大物起用で政権基盤の安定を図った中曽根元首相との「類似性」

 中曽根氏は昭和22年(1947年)に28歳で初当選する。その後20回の当選歴を誇り、首相の座まで上り詰め、約5年の長期政権を維持した。若いころは青年将校と言われ、政治改革や改憲を訴えていた。

 そして1982年、鈴木善幸総理の突然の総裁選不出馬表明で総裁選予備選が実施され、キングメーカーの田中角栄元首相率いる田中派の主導、全面支援で弱小派閥の中曽根派の領袖・中曽根氏が第11代自民党総裁に選出されたのである。

 組閣が終わるとメディアは「田中曽根内閣」「直角内閣」などと一斉に揶揄したものである。竹下登蔵相、内海英男建設相など田中派の大臣が6人も名を連ねたのだから無理もない。

 それでも中曽根氏は巧妙だった。官房長官に総裁派閥ではなく田中派の後藤田正晴氏を据えた。旧内務官僚(警察庁長官)出身で、カミソリ後藤田と畏怖された大物の起用で政権基盤の安定を図ったのである。

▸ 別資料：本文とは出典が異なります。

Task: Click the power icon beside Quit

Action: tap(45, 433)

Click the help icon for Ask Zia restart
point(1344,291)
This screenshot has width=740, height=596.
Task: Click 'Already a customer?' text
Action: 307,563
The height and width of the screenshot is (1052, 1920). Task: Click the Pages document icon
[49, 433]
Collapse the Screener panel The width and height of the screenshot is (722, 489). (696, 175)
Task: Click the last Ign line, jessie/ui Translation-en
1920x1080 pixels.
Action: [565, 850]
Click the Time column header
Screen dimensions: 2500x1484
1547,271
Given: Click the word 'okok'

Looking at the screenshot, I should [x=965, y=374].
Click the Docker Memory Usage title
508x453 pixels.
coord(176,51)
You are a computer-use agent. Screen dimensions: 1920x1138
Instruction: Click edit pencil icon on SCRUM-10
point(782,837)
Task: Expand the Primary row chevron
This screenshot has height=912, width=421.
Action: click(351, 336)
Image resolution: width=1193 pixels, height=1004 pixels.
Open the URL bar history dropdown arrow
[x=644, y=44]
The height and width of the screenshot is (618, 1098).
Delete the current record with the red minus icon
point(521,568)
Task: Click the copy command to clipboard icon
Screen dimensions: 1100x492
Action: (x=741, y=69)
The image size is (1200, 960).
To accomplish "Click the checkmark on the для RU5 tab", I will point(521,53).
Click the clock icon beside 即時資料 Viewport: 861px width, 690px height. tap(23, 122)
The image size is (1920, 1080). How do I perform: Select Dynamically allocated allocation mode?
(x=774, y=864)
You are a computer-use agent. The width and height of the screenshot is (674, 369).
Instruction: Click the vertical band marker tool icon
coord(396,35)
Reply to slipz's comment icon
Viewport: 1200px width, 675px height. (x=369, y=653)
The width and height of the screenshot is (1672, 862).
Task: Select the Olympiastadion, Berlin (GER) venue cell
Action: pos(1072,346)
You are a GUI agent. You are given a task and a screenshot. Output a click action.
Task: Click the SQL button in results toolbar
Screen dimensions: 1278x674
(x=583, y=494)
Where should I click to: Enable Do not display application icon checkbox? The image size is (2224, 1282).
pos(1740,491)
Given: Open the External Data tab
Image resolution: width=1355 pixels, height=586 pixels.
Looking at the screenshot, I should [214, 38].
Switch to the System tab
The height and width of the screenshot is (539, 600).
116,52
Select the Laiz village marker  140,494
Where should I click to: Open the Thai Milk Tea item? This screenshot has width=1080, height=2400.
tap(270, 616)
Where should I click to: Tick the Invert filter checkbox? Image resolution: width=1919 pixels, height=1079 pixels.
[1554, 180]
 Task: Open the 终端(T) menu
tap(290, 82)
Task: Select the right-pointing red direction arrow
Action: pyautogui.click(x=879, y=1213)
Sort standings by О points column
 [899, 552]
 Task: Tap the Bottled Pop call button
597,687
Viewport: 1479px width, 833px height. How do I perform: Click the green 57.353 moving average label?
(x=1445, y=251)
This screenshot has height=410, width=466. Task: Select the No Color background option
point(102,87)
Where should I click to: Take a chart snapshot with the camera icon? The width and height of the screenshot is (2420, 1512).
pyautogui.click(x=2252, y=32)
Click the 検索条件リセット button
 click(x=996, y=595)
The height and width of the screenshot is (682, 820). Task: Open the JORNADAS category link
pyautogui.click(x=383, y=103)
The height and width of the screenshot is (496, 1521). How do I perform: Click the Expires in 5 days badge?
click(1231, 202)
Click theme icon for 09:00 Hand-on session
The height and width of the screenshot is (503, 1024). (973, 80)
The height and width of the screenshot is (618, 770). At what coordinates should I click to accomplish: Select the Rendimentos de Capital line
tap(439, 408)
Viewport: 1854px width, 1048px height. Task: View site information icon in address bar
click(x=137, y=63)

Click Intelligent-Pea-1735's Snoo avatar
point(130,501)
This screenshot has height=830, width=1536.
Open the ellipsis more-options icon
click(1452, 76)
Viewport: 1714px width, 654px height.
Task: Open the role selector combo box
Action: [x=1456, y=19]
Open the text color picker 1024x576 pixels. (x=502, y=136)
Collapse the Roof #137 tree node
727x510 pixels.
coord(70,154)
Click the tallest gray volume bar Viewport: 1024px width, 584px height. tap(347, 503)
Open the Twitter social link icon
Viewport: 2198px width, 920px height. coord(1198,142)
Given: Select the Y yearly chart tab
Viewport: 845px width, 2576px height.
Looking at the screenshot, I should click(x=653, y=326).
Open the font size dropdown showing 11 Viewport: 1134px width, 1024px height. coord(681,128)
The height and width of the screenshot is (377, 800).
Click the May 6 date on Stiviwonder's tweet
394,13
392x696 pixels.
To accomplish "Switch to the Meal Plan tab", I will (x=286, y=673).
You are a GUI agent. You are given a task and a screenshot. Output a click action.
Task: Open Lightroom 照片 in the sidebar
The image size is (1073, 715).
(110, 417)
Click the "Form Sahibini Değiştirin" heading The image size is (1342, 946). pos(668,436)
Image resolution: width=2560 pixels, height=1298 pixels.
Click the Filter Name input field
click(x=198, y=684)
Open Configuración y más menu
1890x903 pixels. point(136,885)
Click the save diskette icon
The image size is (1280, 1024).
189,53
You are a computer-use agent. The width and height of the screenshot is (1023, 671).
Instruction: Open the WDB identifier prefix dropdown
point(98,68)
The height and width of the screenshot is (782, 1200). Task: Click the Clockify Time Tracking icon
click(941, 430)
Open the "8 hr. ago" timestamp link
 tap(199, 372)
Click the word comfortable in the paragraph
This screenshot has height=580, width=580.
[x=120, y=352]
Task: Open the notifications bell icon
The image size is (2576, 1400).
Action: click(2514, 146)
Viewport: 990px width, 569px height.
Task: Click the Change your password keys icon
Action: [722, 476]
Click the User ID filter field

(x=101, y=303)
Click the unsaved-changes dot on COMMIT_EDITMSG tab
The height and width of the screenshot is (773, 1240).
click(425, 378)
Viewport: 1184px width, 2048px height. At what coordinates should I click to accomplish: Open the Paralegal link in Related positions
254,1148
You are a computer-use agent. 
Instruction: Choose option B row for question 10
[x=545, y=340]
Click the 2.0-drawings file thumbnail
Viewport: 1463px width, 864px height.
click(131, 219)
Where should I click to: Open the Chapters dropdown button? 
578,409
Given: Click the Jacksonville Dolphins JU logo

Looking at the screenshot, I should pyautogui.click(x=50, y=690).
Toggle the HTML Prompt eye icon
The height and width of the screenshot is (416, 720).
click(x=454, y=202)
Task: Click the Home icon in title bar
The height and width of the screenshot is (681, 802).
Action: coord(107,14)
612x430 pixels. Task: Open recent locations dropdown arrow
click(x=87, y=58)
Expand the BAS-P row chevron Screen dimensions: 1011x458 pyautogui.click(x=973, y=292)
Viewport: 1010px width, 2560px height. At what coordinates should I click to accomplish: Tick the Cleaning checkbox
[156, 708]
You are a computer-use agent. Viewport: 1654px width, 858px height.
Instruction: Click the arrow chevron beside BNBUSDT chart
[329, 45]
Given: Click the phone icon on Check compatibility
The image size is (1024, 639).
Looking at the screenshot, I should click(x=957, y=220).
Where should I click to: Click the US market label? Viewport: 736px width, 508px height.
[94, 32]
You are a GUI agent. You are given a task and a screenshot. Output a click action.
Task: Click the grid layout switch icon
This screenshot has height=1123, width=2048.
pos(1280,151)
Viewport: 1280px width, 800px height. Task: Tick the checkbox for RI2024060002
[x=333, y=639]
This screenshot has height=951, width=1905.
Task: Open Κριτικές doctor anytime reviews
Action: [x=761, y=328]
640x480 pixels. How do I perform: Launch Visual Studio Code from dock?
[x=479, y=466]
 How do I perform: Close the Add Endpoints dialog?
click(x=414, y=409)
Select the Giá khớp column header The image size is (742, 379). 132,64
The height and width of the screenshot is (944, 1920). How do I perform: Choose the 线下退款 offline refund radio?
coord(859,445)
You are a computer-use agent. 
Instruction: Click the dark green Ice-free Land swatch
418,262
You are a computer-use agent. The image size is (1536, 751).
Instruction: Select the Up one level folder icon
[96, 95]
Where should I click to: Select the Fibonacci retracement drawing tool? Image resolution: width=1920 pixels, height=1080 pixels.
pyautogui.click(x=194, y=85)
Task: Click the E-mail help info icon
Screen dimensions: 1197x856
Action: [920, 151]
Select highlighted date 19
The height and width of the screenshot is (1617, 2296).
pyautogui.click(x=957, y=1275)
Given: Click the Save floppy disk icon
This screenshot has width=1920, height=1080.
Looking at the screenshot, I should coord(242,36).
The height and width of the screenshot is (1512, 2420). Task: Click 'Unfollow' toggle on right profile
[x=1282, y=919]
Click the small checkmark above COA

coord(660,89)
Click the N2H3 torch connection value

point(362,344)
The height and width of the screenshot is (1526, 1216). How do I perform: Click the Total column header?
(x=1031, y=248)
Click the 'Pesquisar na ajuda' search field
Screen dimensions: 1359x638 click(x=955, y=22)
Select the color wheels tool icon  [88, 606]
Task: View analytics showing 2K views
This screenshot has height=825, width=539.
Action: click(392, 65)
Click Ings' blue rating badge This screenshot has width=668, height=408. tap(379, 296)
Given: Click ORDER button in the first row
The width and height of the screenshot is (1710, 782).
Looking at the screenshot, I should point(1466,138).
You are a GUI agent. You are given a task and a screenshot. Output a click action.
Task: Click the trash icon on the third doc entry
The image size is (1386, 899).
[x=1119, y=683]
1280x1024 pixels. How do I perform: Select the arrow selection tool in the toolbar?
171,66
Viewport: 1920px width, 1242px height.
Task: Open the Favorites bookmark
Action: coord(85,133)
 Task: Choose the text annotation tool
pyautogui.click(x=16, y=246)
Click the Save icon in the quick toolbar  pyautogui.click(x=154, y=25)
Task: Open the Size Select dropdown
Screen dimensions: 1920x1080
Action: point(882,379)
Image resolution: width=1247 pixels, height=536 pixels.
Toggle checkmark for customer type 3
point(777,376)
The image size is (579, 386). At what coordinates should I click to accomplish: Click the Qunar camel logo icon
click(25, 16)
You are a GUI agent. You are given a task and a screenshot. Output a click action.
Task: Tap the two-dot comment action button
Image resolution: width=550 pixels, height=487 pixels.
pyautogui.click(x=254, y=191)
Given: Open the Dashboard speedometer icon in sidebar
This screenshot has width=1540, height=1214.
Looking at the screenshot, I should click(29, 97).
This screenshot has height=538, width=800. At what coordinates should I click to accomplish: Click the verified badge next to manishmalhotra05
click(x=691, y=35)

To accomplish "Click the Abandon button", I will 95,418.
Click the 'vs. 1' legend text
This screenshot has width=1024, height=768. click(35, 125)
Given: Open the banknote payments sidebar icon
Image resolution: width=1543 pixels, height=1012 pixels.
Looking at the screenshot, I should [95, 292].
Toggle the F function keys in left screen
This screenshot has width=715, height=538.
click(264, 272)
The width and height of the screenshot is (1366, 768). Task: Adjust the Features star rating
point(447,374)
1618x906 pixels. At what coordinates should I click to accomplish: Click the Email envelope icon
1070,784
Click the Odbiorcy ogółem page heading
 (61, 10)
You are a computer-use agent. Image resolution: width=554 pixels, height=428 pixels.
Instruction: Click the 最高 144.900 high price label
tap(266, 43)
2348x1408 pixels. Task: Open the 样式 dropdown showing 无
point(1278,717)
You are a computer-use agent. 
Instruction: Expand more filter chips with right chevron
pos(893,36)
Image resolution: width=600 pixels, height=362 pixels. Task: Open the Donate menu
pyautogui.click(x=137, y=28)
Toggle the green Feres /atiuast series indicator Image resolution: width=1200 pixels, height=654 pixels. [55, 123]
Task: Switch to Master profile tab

 そして田中角栄氏が脳梗塞で倒れて以降、政治的影響力を失っていく中で、中曽根氏は任期切れ直前の1986年に衆参同時選挙に踏み切って大勝。総裁任期は1年延長された。こうして弱小派閥の領袖に過ぎなかった中曽根氏は安倍政権に次ぐ長期政権を誇ることになったのである。

1986年7月の衆参同日選で、候補者ボードにバラの花を付ける中曽根康弘元首相1986年7月の衆参同日選で、候補者ボードにバラの花を付ける中曽根康弘元首相(写真:共同通信社)

 長々と中曽根元首相の話を書いたが、29歳で初当選、政治改革や改憲を訴えるなど石破氏と中曽根氏には共通項が少なくない。そして初当選時の石破氏の所属は中曽根派で、政治家への後押しは田中角栄氏。総裁選への挑戦も複数回で、党内基盤は脆弱。今回の総裁選では新たなキングメーカーと称される菅義偉元首相や岸田前首相の支援を受けて決選投票での逆転劇となった。中曽根政権誕生時との類似性に注目したい。